SCSI devices include: Quantum Atlas XP32150 and Toshiba XM-3601 CD-ROM drive:
/netbsd: ncr0 targ 0 lun 0: <Quantum, XP32150, 81HB> SCSI2 0/direct fixed
/netbsd: sd0 at scsibus0sd0(ncr0:0:0): FAST SCSI-2 100ns (10 Mb/sec) offset 8.
/netbsd: : 2050MB, 3907 cyl, 10 head, 107 sec, 512 bytes/sec
/netbsd: ncr0 targ 2 lun 0: <TOSHIBA, CD-ROM XM-3601TA, 0725> SCSI2 5/cdrom removable
/netbsd: cd0 at scsibus0cd0(ncr0:2:0): asynchronous.
Root, swap, /usr, and /var are on the Atlas.  User files are nfs mounted from
another machine.  An ide disk is present and mounted, but not normally
accessed.


>Description:
	From time to time (varying from a minimum of about 1/2 hour to a maximum
	of about 1 week) the scsi driver goes into a loop, with the following
	error messages printed on the console:

	  assertion "cp" failed: file "../../../../dev/pci/ncr.c", line 5577
	  sd0(ncr0:0:0): COMMAND FAILED (4 28) @f87d2800.

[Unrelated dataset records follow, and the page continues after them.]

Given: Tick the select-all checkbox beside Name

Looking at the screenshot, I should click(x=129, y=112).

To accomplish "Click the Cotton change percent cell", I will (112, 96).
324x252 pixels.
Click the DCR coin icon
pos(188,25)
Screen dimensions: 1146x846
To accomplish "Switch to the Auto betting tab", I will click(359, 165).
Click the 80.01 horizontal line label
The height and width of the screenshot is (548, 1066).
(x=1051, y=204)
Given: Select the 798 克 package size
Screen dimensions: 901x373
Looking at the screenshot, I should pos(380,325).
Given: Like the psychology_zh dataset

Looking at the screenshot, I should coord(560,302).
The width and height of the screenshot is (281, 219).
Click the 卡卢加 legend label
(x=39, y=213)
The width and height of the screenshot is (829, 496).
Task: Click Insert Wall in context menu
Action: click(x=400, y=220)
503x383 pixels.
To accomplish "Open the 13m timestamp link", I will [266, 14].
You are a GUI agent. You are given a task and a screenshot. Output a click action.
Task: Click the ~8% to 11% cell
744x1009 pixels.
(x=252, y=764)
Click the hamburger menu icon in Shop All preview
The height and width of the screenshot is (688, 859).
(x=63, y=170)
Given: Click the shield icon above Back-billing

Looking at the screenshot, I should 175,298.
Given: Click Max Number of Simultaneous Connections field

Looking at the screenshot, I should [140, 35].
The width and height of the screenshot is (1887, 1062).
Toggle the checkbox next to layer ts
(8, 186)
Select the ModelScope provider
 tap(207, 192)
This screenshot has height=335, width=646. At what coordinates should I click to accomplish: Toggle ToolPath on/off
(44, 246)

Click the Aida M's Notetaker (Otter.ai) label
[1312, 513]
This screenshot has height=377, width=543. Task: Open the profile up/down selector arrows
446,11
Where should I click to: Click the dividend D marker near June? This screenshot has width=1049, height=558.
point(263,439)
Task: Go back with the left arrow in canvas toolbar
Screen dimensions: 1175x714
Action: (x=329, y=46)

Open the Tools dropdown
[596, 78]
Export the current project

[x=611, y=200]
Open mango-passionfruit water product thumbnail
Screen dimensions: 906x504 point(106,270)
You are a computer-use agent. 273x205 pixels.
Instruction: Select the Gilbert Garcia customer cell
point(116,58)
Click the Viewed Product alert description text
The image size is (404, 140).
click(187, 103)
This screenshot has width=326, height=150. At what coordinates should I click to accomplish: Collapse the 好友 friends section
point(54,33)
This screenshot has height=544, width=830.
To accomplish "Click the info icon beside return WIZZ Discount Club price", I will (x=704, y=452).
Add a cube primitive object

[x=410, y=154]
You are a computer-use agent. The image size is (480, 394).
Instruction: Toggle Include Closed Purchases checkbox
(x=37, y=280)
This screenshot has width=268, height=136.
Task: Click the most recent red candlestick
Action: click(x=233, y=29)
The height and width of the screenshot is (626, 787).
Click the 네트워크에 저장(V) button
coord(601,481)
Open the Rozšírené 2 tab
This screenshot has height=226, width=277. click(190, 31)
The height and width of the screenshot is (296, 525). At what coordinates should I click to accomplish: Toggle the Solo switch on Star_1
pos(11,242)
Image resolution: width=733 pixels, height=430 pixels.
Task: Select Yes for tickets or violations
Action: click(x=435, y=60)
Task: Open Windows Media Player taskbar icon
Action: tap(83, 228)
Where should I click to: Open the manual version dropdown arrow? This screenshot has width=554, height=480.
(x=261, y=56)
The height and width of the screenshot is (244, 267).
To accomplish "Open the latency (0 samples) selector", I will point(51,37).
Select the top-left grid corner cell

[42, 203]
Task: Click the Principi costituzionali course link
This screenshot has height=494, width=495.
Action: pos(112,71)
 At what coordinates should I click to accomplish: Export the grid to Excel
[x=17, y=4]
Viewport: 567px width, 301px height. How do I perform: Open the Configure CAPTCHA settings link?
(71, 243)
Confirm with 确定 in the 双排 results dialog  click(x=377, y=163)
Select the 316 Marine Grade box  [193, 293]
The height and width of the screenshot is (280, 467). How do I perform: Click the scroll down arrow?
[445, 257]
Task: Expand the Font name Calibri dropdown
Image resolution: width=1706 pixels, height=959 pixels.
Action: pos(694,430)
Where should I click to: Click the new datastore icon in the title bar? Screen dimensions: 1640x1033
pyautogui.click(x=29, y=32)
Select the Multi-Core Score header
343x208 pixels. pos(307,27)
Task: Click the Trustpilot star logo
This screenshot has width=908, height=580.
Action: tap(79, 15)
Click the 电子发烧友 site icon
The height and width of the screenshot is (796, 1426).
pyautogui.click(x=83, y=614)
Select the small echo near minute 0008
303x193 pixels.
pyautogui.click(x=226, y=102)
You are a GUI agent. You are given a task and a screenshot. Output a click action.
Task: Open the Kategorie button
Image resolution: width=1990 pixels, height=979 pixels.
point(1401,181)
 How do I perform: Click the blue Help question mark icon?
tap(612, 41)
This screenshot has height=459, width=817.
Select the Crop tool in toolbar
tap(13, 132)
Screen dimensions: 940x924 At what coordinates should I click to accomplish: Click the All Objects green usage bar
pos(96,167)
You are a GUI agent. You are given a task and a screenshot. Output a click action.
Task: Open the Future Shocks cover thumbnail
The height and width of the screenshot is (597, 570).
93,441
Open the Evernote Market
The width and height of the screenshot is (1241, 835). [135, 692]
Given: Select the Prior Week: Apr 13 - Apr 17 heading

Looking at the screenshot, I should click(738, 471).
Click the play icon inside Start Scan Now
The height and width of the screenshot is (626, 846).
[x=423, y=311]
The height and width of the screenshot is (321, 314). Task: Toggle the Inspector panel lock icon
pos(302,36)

	repeatedly (it does this forever).  In this state, the disk (controller)
	activity light is on continuously, and no action involving the disk can
	be taken until the system is restarted.  Note that it is not clear which
	of the messages above comes first, since I've never been present and
	watching the console (i.e., not running X) when the problem starts.
	Also, it is difficult to read the messages, since they overwrite each
	other so fast, but I think they are correct.  (Nothing, of course, is
	written to the console log on disk.)

	I have not been able to associate this problem with any particular
	system activity.  Indeed, it has never happened while I was at the
	machine, and the machine is usually fairly inactive (except for uucp
	and pop mail transfers) when I am away from it.  I have copied as much
	as 1.5 GB of data to the disk in a fairly short time, with no problems,
	so disk activity does not seem to cause it.

	Perusal of the ncr code turned up the following: the two numbers (4 28)
	refer to host status and scsi status, respectively, the former represented
	in the code by the cpp symbol HS_COMPLETE, and the latter by S_QUEUE_FULL.
>How-To-Repeat:
	Prescription unknown; all I have to do is wait.
>Fix:
	Unknown.

>Audit-Trail:
>Unformatted: